FATİH MEHMET ADAŞ

Tarih: 22.12.2024 09:37

Yılbaşı: Kutlama mı, Kutuplaşma mı?

Facebook Twitter Linked-in

Yeni yılın yaklaşmasıyla birlikte ülkemizde artık geleneksel hale gelen tartışmalar yeniden alevlendi. Bir kesim yılbaşı kutlamalarına tepki gösterirken, bir diğer kesim bu özel günü keyifle kutlamanın hiçbir sakıncası olmadığını savunuyor. Kimi insanlar yılbaşı ile Noel’in birbirine karıştırılmasından şikâyetçi olurken, bazıları ise bu tartışmaları tamamen gereksiz buluyor. Peki, gerçekten yılbaşı bu kadar anlam yüklenmesi ya da tartışılması gereken bir konu mu?


 

Öncelikle, yılbaşının tarihsel ve kültürel arka planına bakmak gerekiyor. Yılbaşı, dünyanın birçok yerinde yeni bir başlangıcı simgeleyen bir gündür. İnsanlar, yeni yılı umutla karşılamak, geride bıraktıkları yılın muhasebesini yapmak ve gelecek için dileklerde bulunmak isterler.
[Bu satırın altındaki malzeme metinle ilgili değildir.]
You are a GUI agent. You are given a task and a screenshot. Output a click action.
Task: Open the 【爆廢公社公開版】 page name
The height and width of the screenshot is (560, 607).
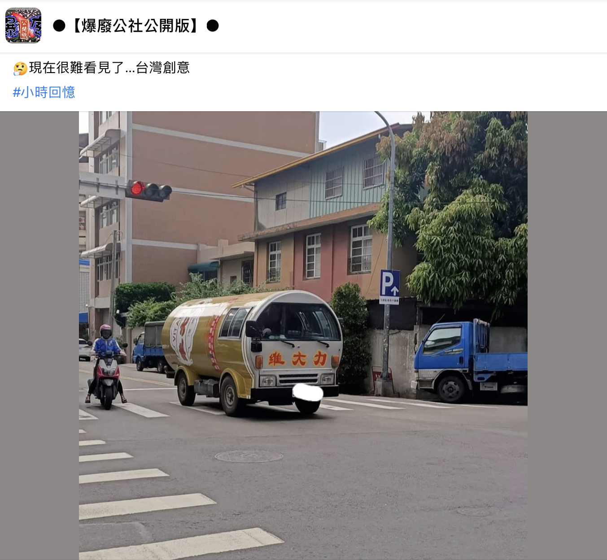click(136, 26)
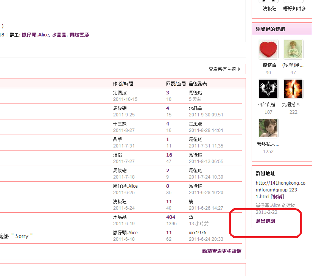The width and height of the screenshot is (316, 276).
Task: Click the 九唔搭八 fire image icon
Action: (293, 89)
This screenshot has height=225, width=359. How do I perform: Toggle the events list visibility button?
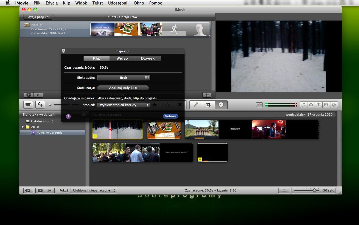click(28, 190)
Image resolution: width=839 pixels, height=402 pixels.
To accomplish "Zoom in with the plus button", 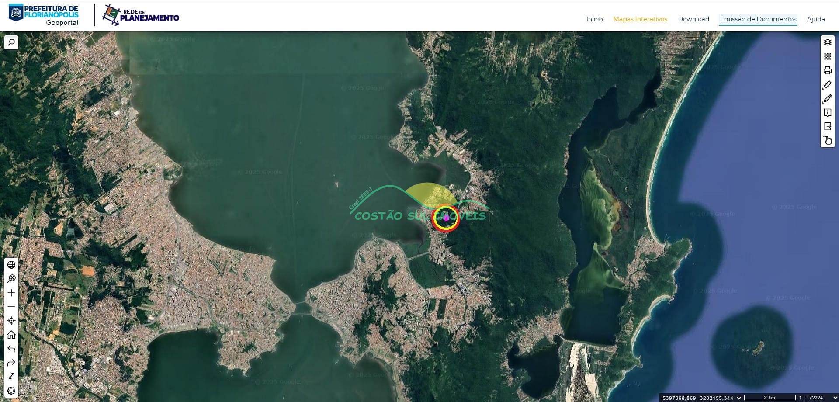I will pyautogui.click(x=11, y=293).
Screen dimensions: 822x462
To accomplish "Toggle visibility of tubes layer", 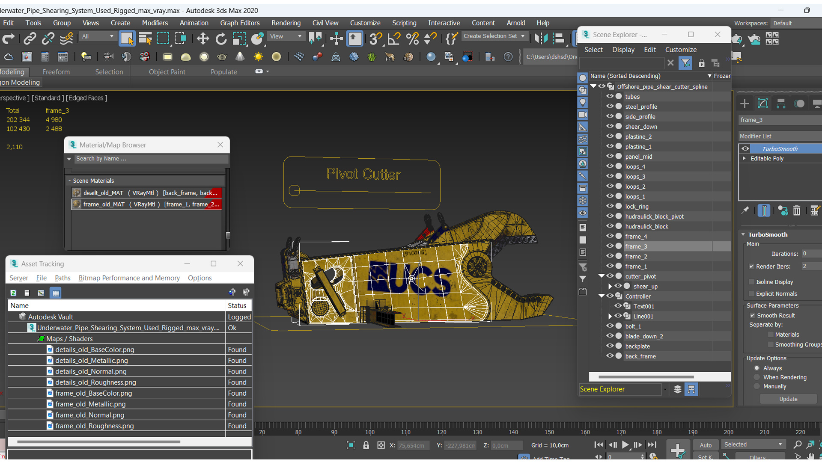I will pyautogui.click(x=610, y=96).
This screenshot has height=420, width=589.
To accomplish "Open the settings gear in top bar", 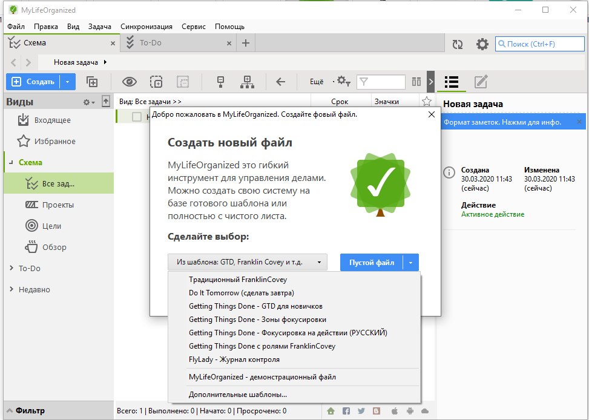I will tap(482, 44).
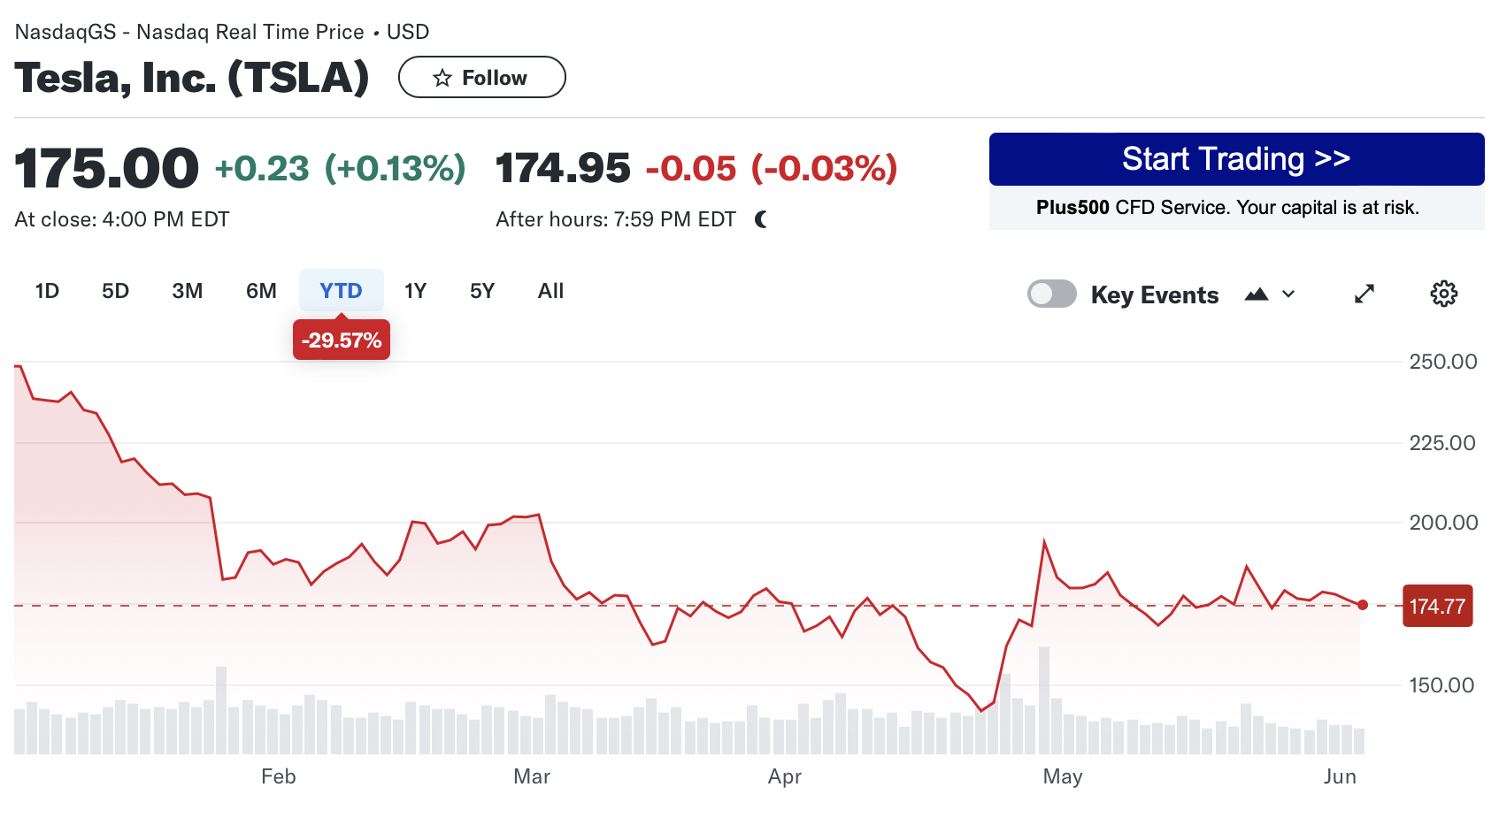Select the 1D time range tab

pyautogui.click(x=47, y=291)
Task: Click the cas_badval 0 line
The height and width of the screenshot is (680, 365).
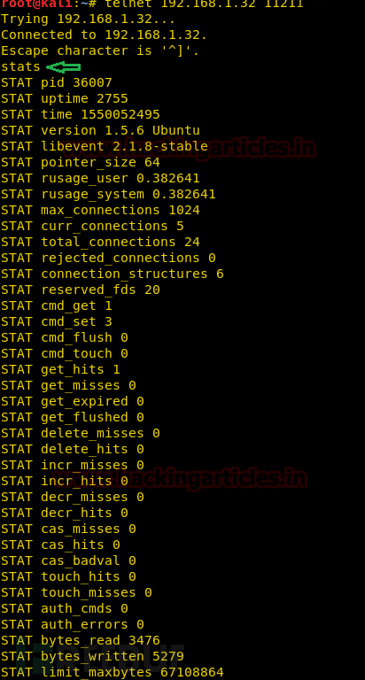Action: [68, 560]
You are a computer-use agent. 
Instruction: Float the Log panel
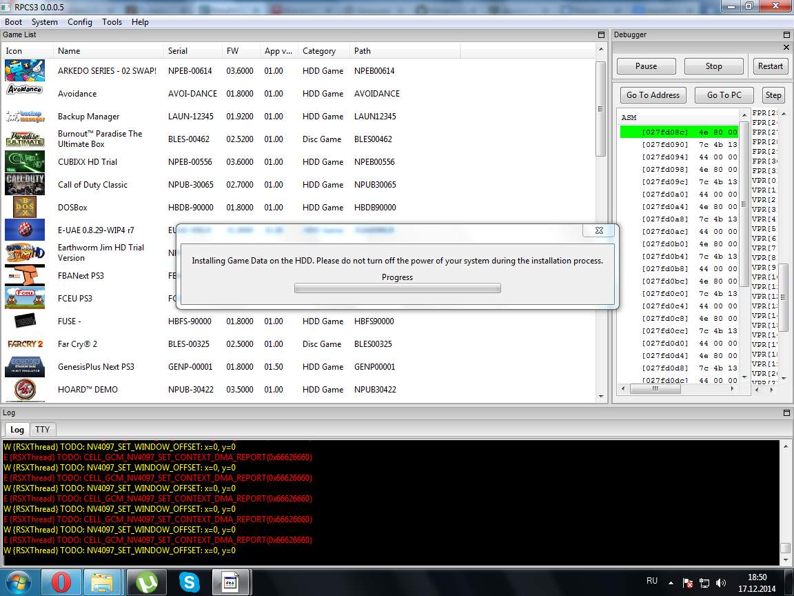[786, 413]
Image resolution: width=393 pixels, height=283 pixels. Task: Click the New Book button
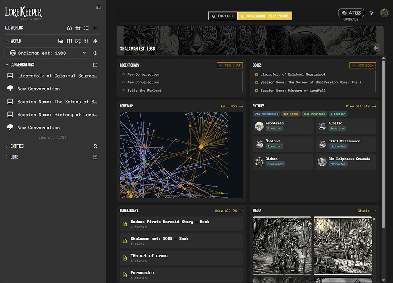362,65
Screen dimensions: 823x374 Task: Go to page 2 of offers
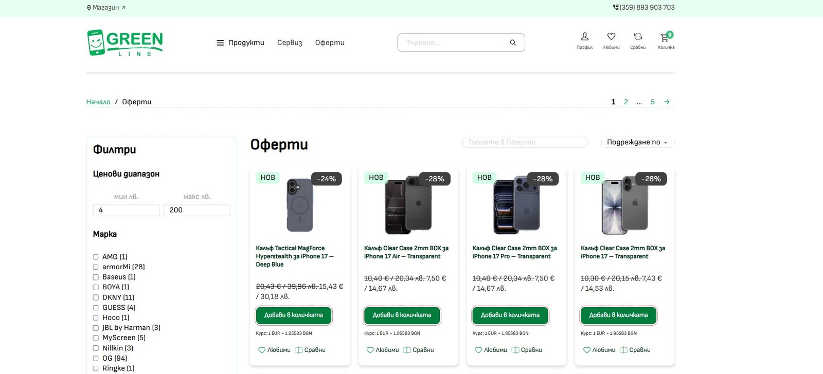tap(626, 102)
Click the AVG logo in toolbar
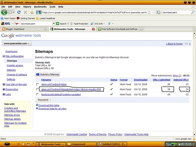 [x=6, y=24]

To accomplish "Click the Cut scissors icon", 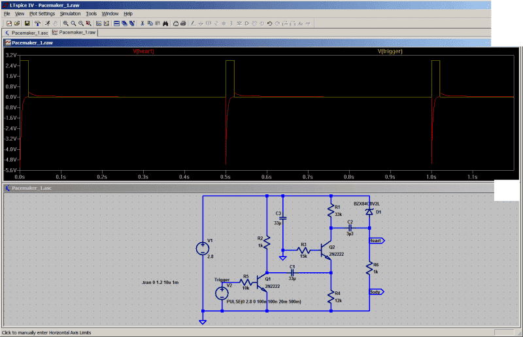I will 142,23.
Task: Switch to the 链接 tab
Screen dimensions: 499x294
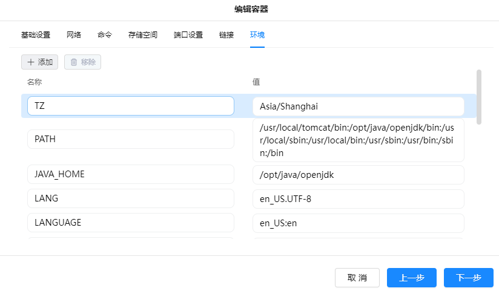Action: [x=226, y=34]
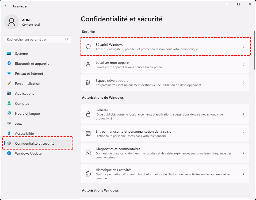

Ancak bu kutlama, her toplumda farklı şekillerde anlamlandırılmış ve yorumlanmıştır. Kimi toplumlarda bu gün, dini bir anlam taşırken, bizim gibi ülkelerde daha seküler bir şekilde kutlanır.


 

Türkiye’de ise yılbaşı kutlamaları, son yıllarda bir kimlik tartışmasına dönüştü. Muhafazakâr kesimler, bu kutlamaların Batı taklitçiliği olduğunu ve kültürümüze uymadığını öne sürerken, daha modern veya seküler kesimler ise yeni yıl kutlamalarını eğlenceli bir sosyal etkinlik olarak görüyor. Tartışmalar, “Biz Noel mi kutluyoruz?” sorusuyla daha da derinleşiyor. Oysa ki yılbaşı kutlamalarının Noel ile herhangi bir bağlantısı olmadığını anlamak için çok da derin bir araştırmaya gerek yok. Yeni yıl, evrensel bir takvim dönüşümünün kutlanmasıdır; Noel ise dini bir bayramdır ve Hristiyan inancına dayanır.


 

Bu noktada, tartışmaların kendisi asıl problemi oluşturuyor. Yılbaşını kutlamak isteyen insanlar ile bu kutlamaya mesafeli duranlar arasında neden bir gerilim oluşuyor? Kendi tercihini yaşamak isteyenlerin bunu başkalarına dayatması ya da diğerlerinin tercihlerine karışması, toplumsal huzuru bozmaktan başka bir işe yaramaz.


 

Bir yılın sonuna gelirken yapılması gereken, bu günü bir kutuplaşma aracı haline getirmek değil; geçmiş yılın muhasebesini yapmak, yeni yıla umutla ve planlarla hazırlanmak olmalıdır. Yılbaşı, bireylerin kendi tercihleri doğrultusunda kutlayabileceği ya da kutlamayabileceği bir gündür. Kimse bu konuda bir başkasına ne yapması gerektiğini söyleme hakkına sahip değildir.


 

Asıl mesele, bu tartışmaların enerjimizi nasıl tükettiğidir. Yılbaşına kutlama ya da kutlamama üzerinden anlam yüklemek yerine, toplum olarak bizi bir araya getirecek, dayanışmayı artıracak, umutlarımızı büyütecek ortak paydalar bulmaya çalışmalıyız. Herkesin kendi doğrusu, kendi tercihleri vardır. Kimse, bir başkasının değerleri üzerinde hüküm koyucu olmamalıdır.


 

Yılbaşı bir başlangıçtır; ama bu başlangıç, tartışmaların değil, umutların, mutluluğun ve yeniliklerin başlangıcı olmalıdır. Yeni bir yıla girerken hepimiz, hangi tarafta olursak olalım, daha anlayışlı, hoşgörülü ve birbirimizin tercihlerine saygılı olmayı öğrenmeliyiz. Çünkü en güzel yeni yıl dileği, herkes için daha iyi bir dünyadır.